### Texto selecionado:
○ ○ ○ ○ ○

O pesquisador da Embrapa Solos (RJ) Wenceslau Teixeira, coautor do artigo, conta que foram realizadas várias análises, em especial em sítios arqueológicos do Território Indígena do Xingu (TIX), onde existem sítios de antigas aldeias e moradores indígenas. O trabalho foi feito com os Kuikuro, etnia com a maior população no Alto Xingu. Nesse território foram encontradas Terras Pretas de Índio antigas, remanescentes desse povoamento que viveu lá há mais de mil anos. Ainda hoje, no mesmo local, vive uma população em processo de formar novos solos férteis por meio do manejo de resíduos, principalmente orgânicos, que são carbonizados e queimados.
O artigo teve também abordagem antropológica. Em conversas com os indígenas, foi constatado que eles usam uma palavra para as Terras Pretas feitas pelos seus ancestrais e outra para se referir à que está sendo produzida atualmente.
O artigo tem a participação de cientistas de diferentes áreas do conhecimento, como a ciência do solo, que teve participação da Embrapa e da Escola Superior de Agricultura Luiz de Queiroz da Universidade de São Paulo (Esalq/USP) nas análises de teores de carbono no solo. “Contou também com arqueólogos e antropólogos, com estudos que envolveram a participação dos indígenas, a análise do povo, do modo de vida, do solo e a interpretação da ocupação da aldeia, despertando um interesse maior”, explica Teixeira.
Ele relata que as evidências apontam para a existência passada de densas e complexas populações nessa região amazônica. No centro desse debate está a ocorrência de solos antrópicos que se tornaram férteis e com elevados estoques de carbono, disponibilizando material que estimula o crescimento das raízes das plantas e aumenta a biodiversidade de microrganismos no solo.

○ ○ ○ ○ ○

### Dados fornecidos:
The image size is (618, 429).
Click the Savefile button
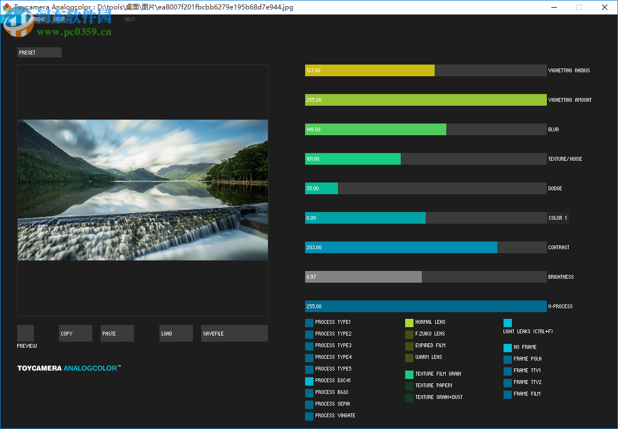[x=234, y=333]
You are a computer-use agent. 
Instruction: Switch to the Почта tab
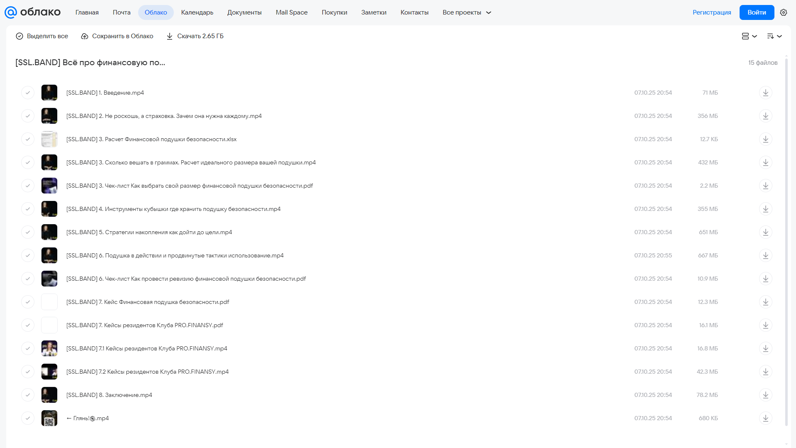[122, 12]
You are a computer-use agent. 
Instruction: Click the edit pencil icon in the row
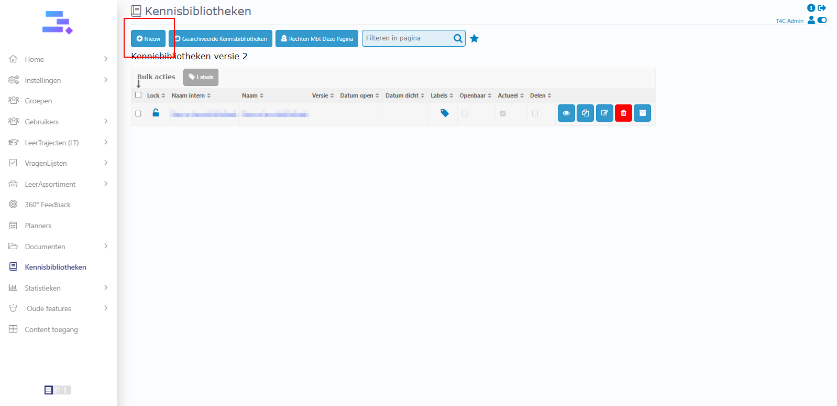coord(604,113)
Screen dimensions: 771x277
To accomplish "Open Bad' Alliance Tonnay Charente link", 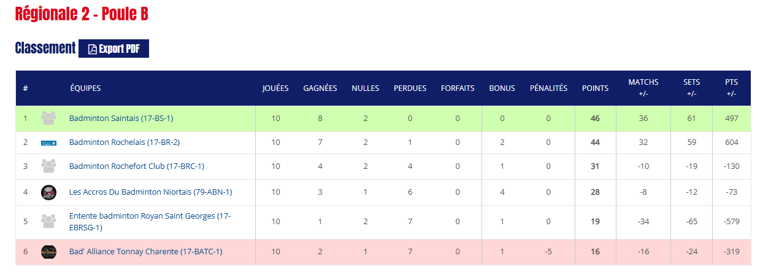I will 146,252.
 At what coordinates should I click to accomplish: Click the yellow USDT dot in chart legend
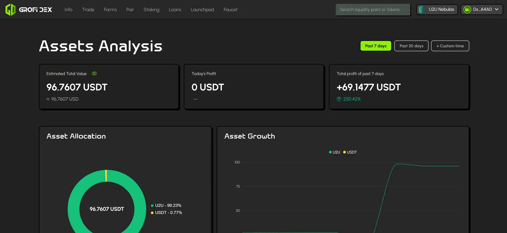344,152
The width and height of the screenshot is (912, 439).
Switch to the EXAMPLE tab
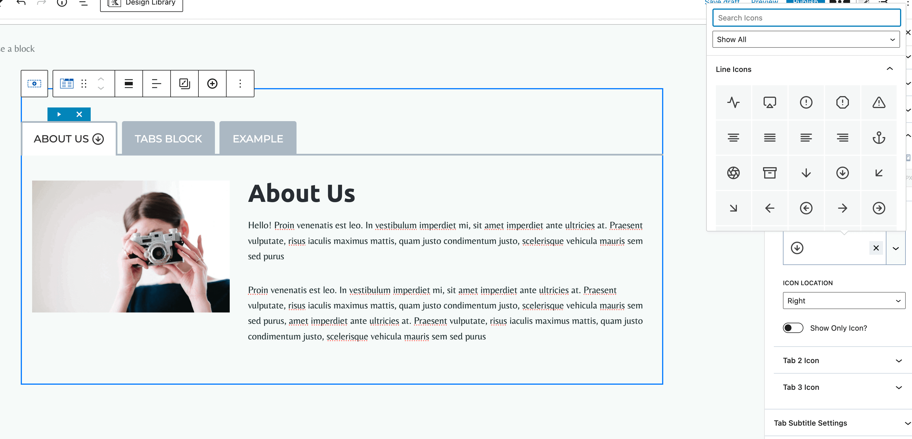click(258, 138)
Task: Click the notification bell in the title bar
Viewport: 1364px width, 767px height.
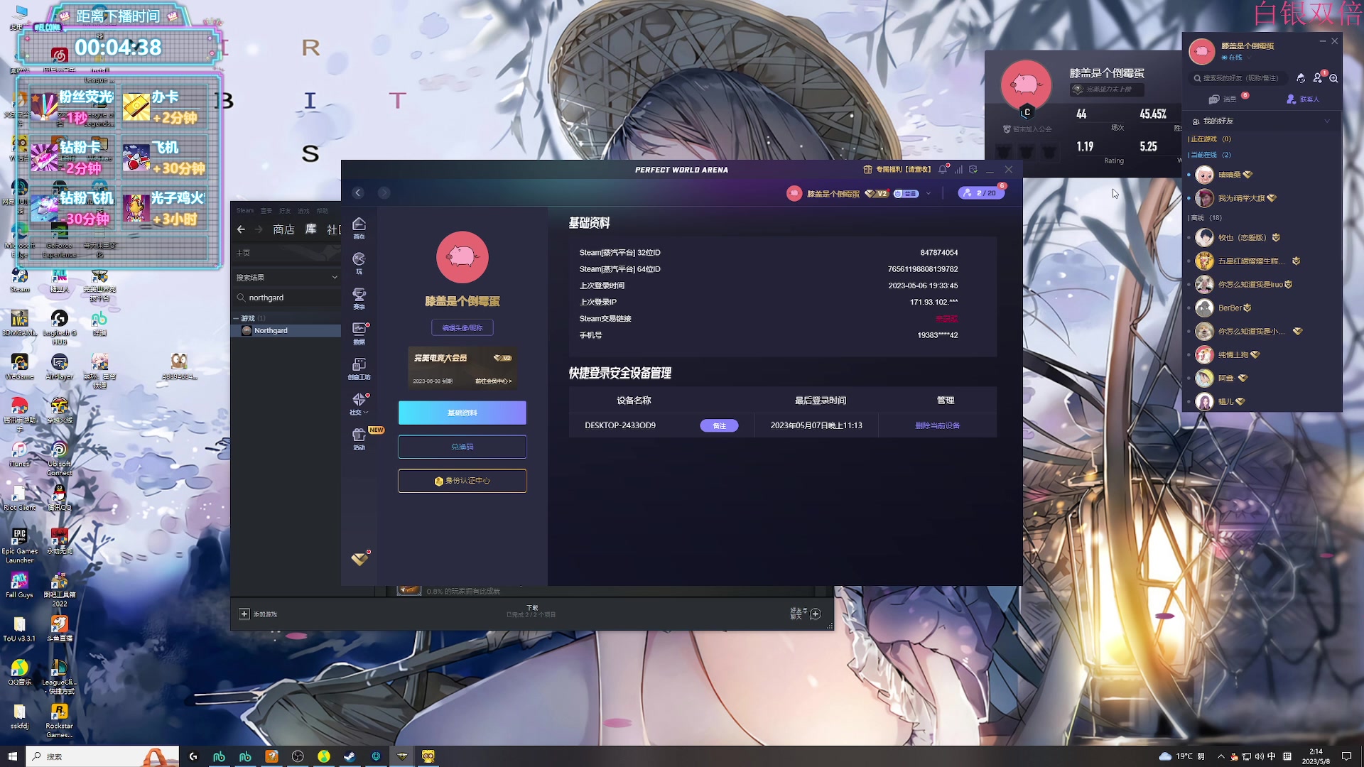Action: click(943, 170)
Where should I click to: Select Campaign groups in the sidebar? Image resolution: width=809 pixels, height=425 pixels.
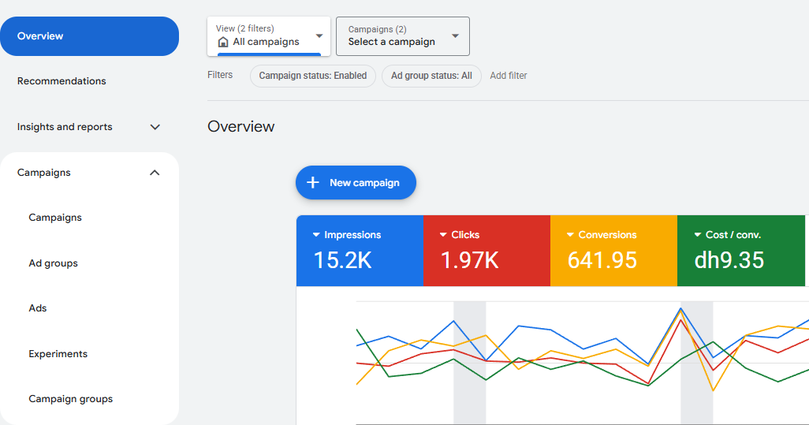pyautogui.click(x=71, y=399)
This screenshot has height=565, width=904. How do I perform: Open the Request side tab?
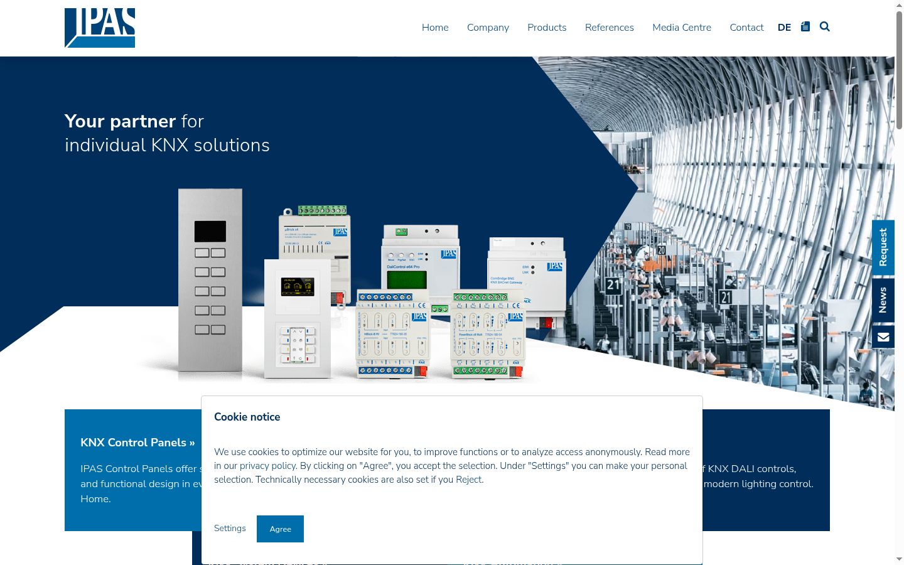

○ ○ ○ ○ ○

### Tarefa proposta A:
Transcreva do texto sobre as Terras Pretas de Índio o trecho que vai de "Ele relata que" até "microrganismos no solo.".
### Tarefa proposta B:
No texto sobre as Terras Pretas de Índio, reescreva em forma de lista o parágrafo que começa com "O artigo tem a participação de cientistas", mantendo as informações principais.
### Tarefa proposta C:
Segundo o texto sobre as Terras Pretas de Índio, com qual etnia o trabalho foi feito?

### Resposta redigida A:
Ele relata que as evidências apontam para a existência passada de densas e complexas populações nessa região amazônica. No centro desse debate está a ocorrência de solos antrópicos que se tornaram férteis e com elevados estoques de carbono, disponibilizando material que estimula o crescimento das raízes das plantas e aumenta a biodiversidade de microrganismos no solo.

### Resposta redigida B:
- O artigo reúne cientistas de diferentes áreas do conhecimento.
- Na ciência do solo, a Embrapa e a Esalq/USP participaram das análises de teores de carbono no solo.
- O trabalho também contou com arqueólogos e antropólogos, em estudos que envolveram a participação dos indígenas.
- Esses estudos analisaram o povo, o modo de vida e o solo, e interpretaram a ocupação da aldeia.

### Resposta redigida C:
Com os Kuikuro, a etnia com a maior população no Alto Xingu.